I will enact a worldwide ban (punishable by death) on the use of the following buzzwords: "Intelligent" (particularly in relation to "Artificial" or "Business") "Paradigm" "Leverage" "Synergistic" and also "Agendar".

Can I count on your vote?

Hmm (1)

BitterAndDrunk (799378) | more than 8 years ago | (#14672748)

That's quite a synergistic paradigm you're actioning. You have my buy-in provided you can assimilate one intelligent incremental quality improvement: learn how to spell emperor.

Fluff (1, Funny)

Anonymous Coward | more than 8 years ago | (#14672366)

Building Intelligent .NET Applications' is an excellent primer book into the world of Artificial Intelligence (AI) in the business world, specifically related to Microsoft technologies. It is an introduction to the world of Artificial Intelligence (AI) for .NET programmers.
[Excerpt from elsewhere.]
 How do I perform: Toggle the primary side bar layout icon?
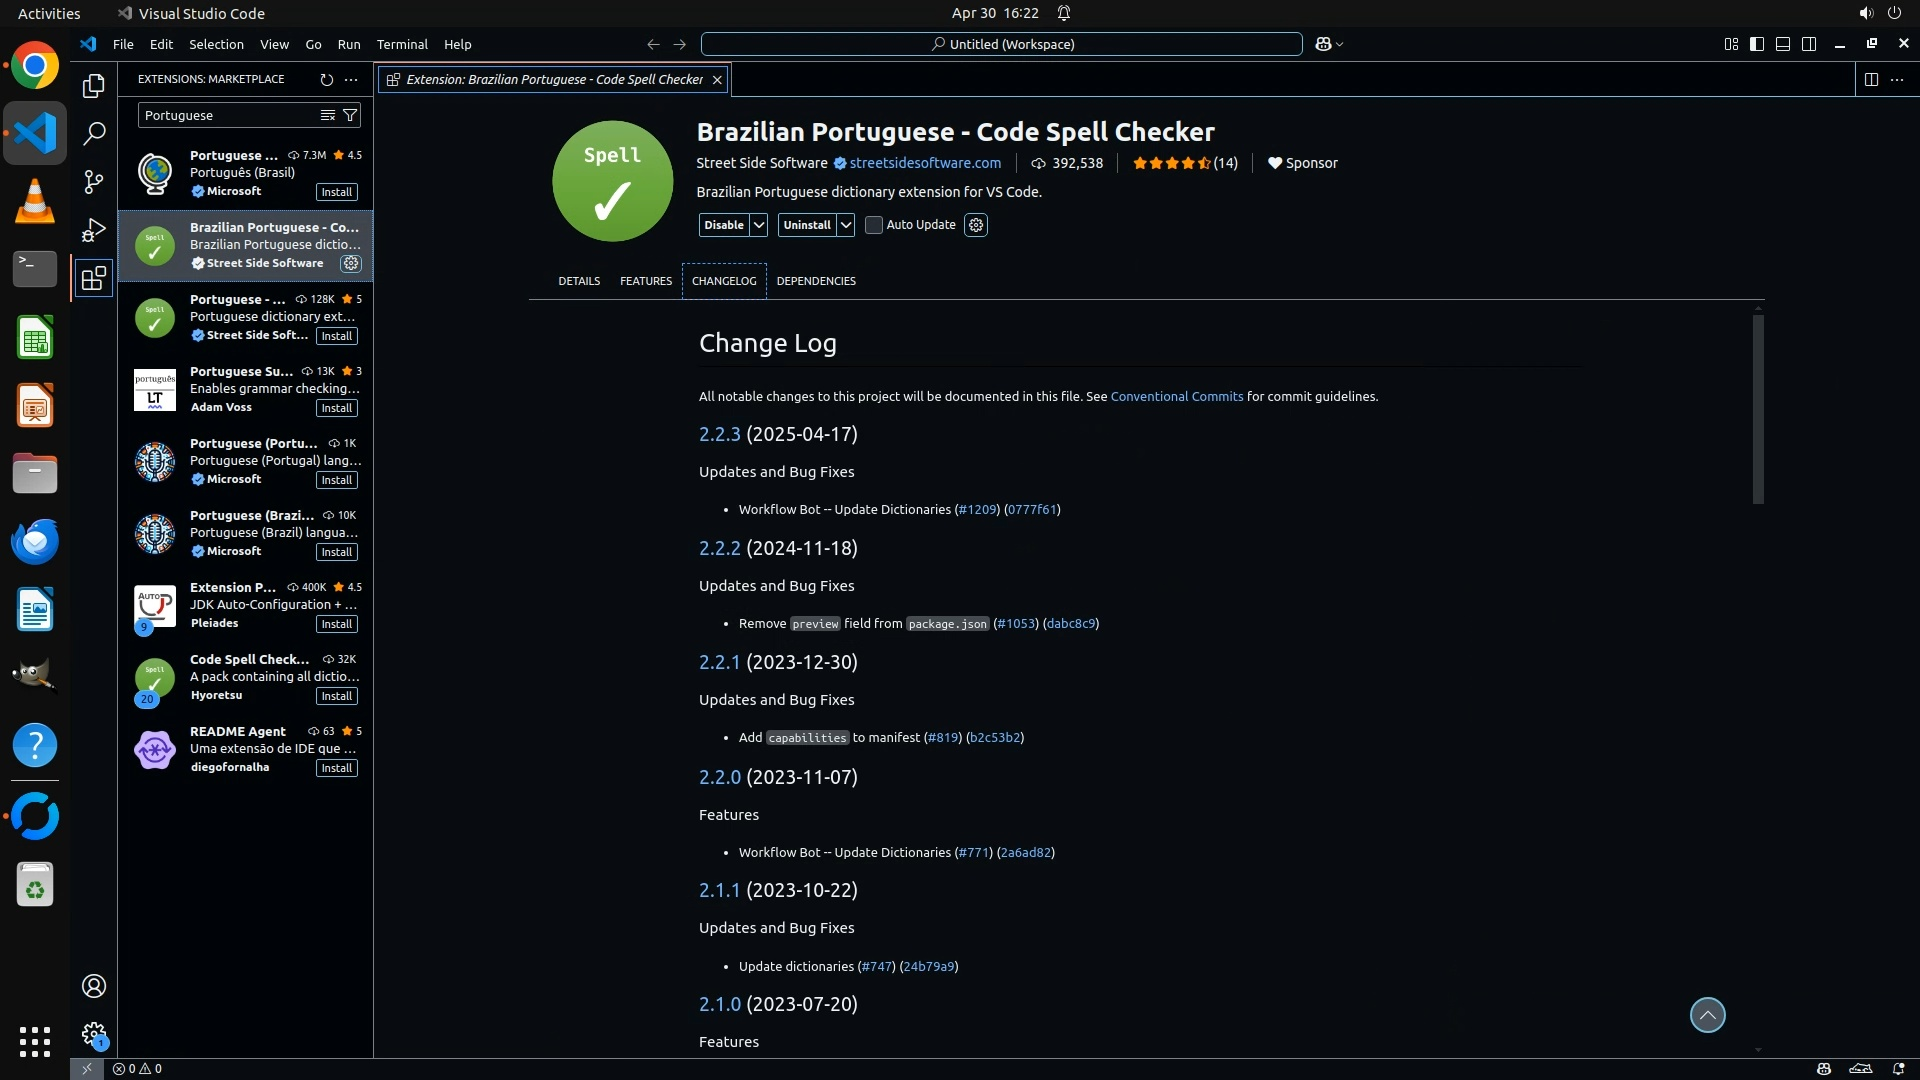click(x=1757, y=44)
It is the first book I have seen that shows professional .NET developers how to incorporate AI into their daily programming. In this accessible guide, developers learn how to enhance new and existing .NET applications with intelligent agents, data mining, rule-based systems, and speech processing.

Every fuckin sentence says the exact same god-damned thing. You must be a Software Engineering major...
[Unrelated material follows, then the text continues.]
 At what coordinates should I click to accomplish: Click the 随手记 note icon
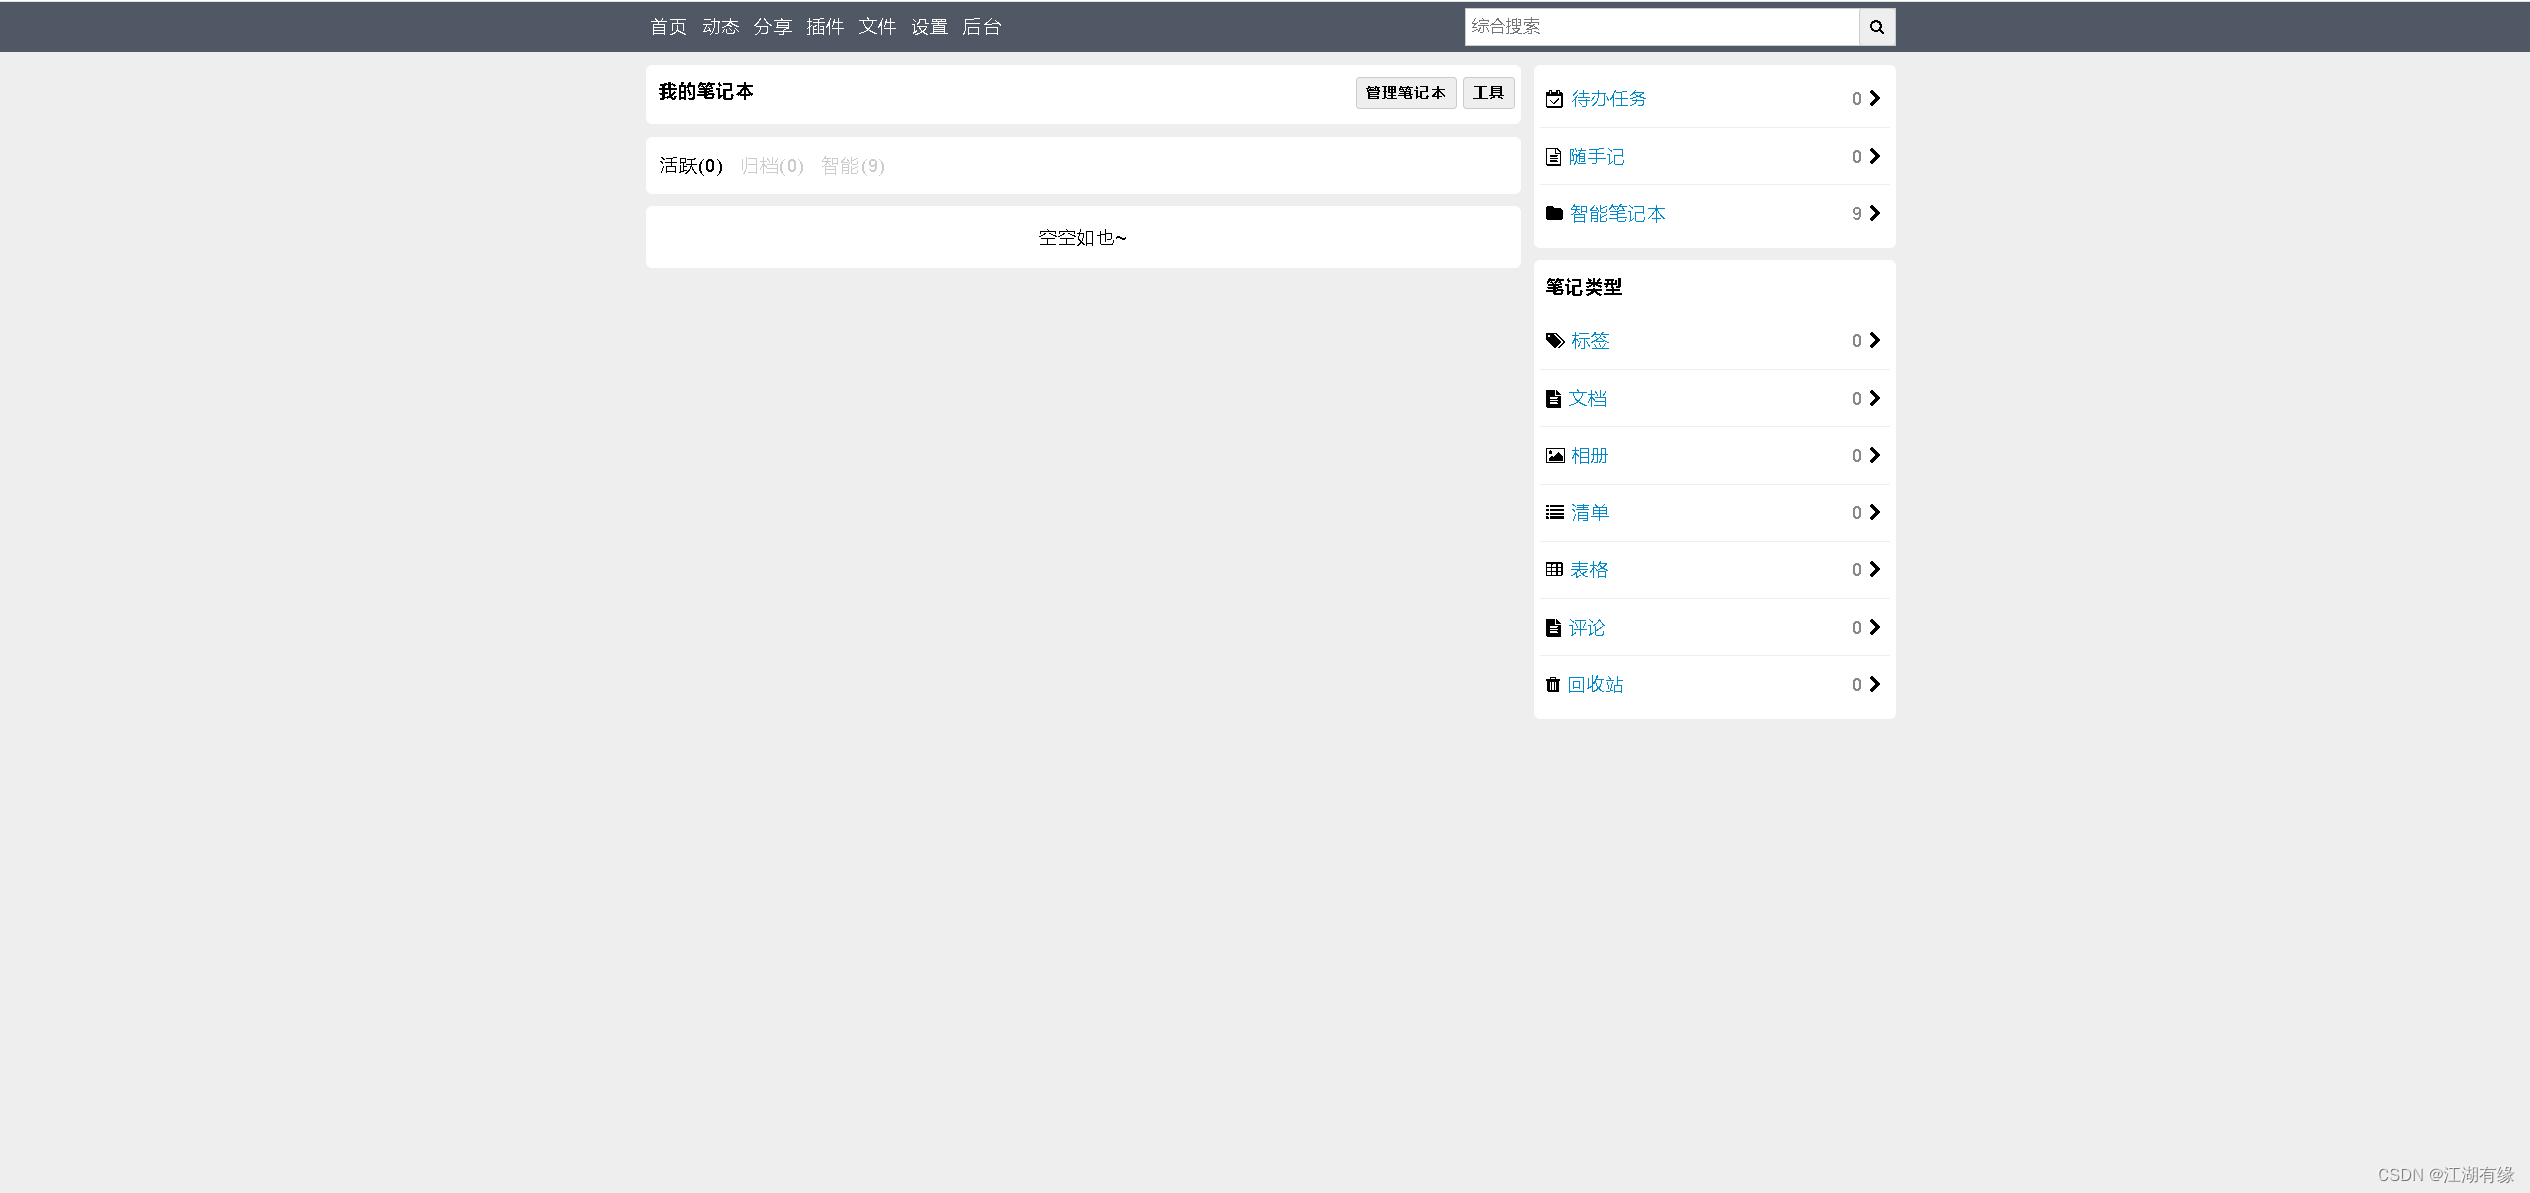click(1553, 157)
Alternate title (3, Funny)

ENOENT (25325) | more than 8 years ago | (#14672370)

"An Introduction to the SKY.NET API"

Hasta la vista, baby.

I read that book in August (2, Interesting)
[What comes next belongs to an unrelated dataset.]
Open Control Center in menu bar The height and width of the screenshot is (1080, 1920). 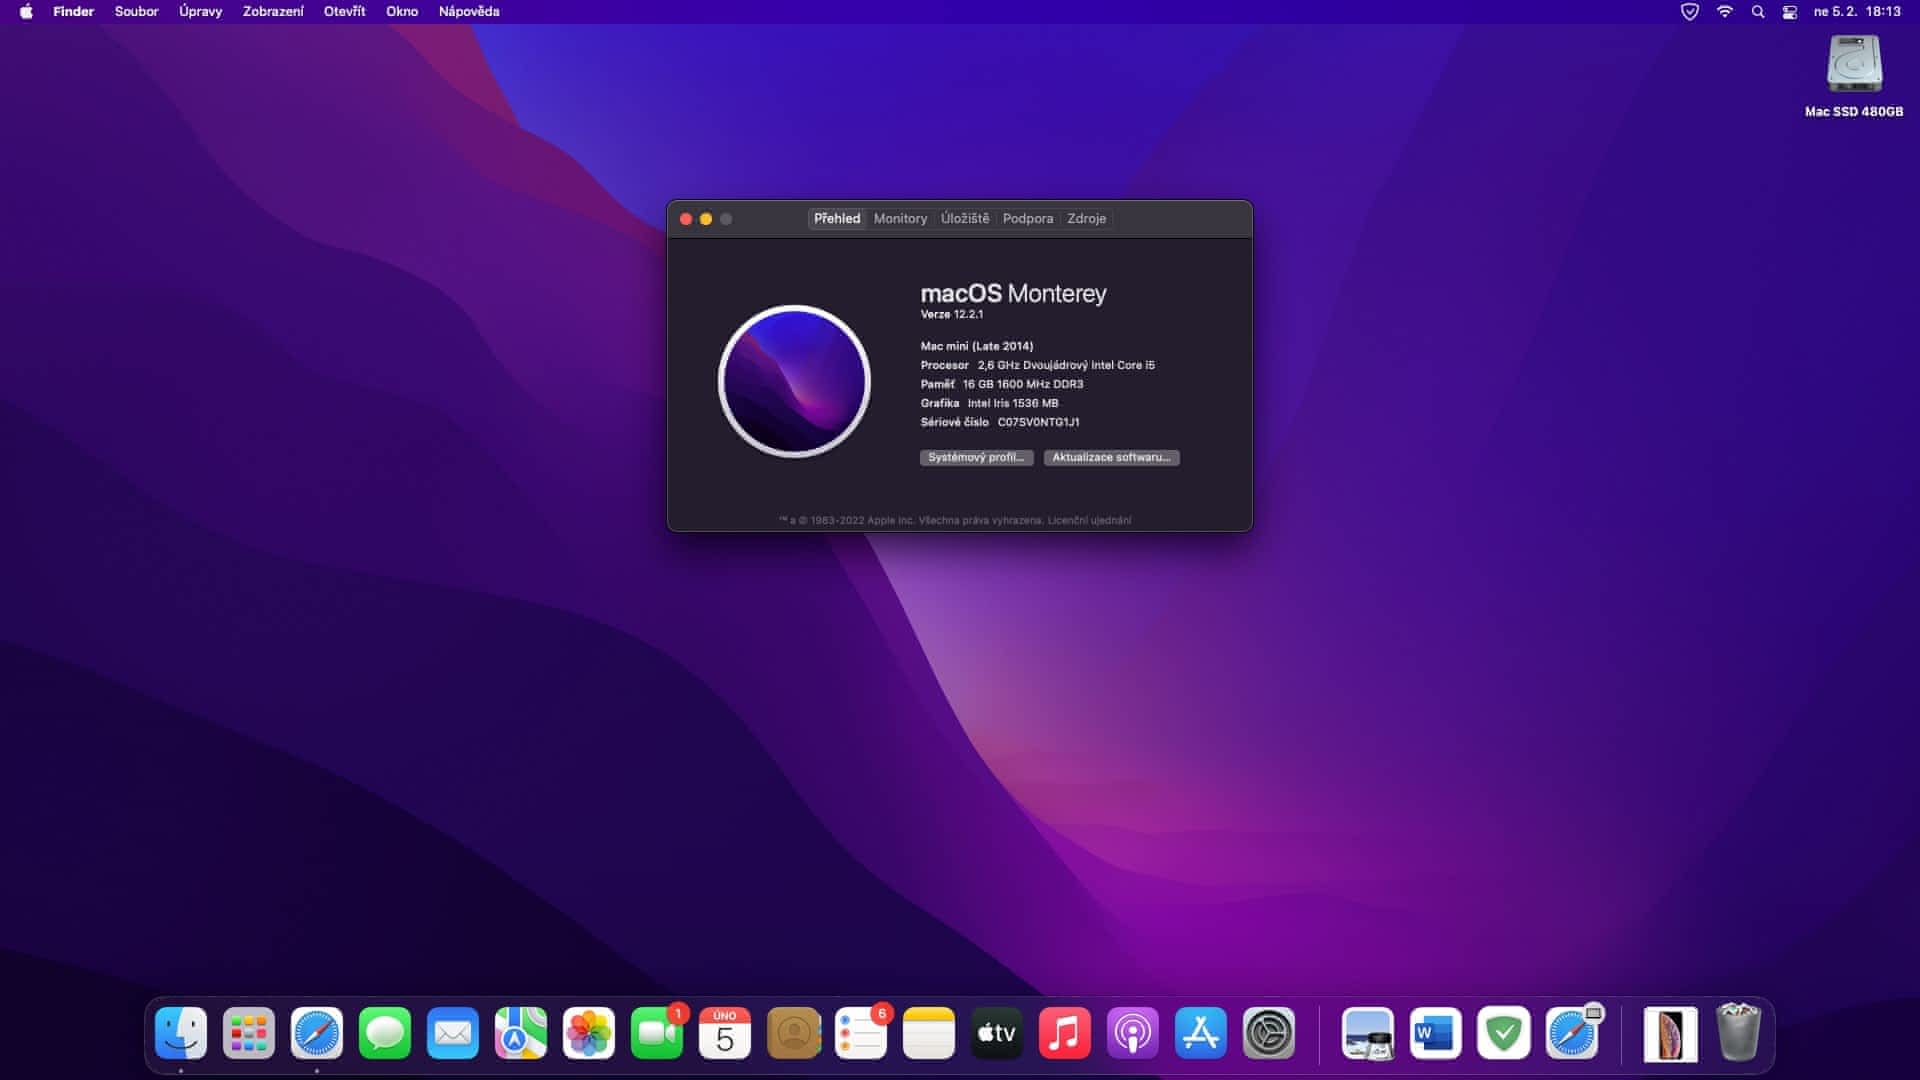1790,12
Anonymous Coward | more than 8 years ago | (#14672460)

From what I remember, the book was nothing more than PR for a few libraries (such as a speech API only available in web projects) accessible from .Net. There was nothing insightful about AI for anyone with a CS background.

Microsoft's AI attempts blow (0)

Anonymous Coward | more than 8 years ago | (#14672496)

Frankly, looking at the what MS has put out in terms of production software related to machine learning, rule engines, and agents, it's a joke. The book title is stupid. the content appears to be practical.

spyware! (1)

madnuke (948229) | more than 8 years ago | (#14672540)

Thats a use for .net technolgies them merging spyware market for windows, just make some emotions, wallpapers or free games and distribute on warez sites or the porn internet. I have a book on VB and .Net I don't know if its just me but it seems harder than PHP, and AI and .net thats just scary shiny robots with no faces and fuel cells that explode when you shake them up.

Building Intelligent .NET Applications? (0)

Anonymous Coward | more than 8 years ago | (#14672669)

definitely any oxymoron if ever there was (we met) one.

'billing for infactdead virotic bugridden dysfunctional kode' would be a more apt title?

lookout bullow.

A linux fan says... (2, Funny)

JustNiz (692889) | more than 8 years ago | (#14672774)

>> Intelligence in the business world, related to Microsoft Technologies

Boy, I bet thats a small book.

A Futile attempt (2, Funny)

roman_mir (125474) | more than 8 years ago | (#14672789)

Obviously this cannot be done, any real AI built in .NET will soon realize that IT IS built in .NET and will commit a virtual suicide.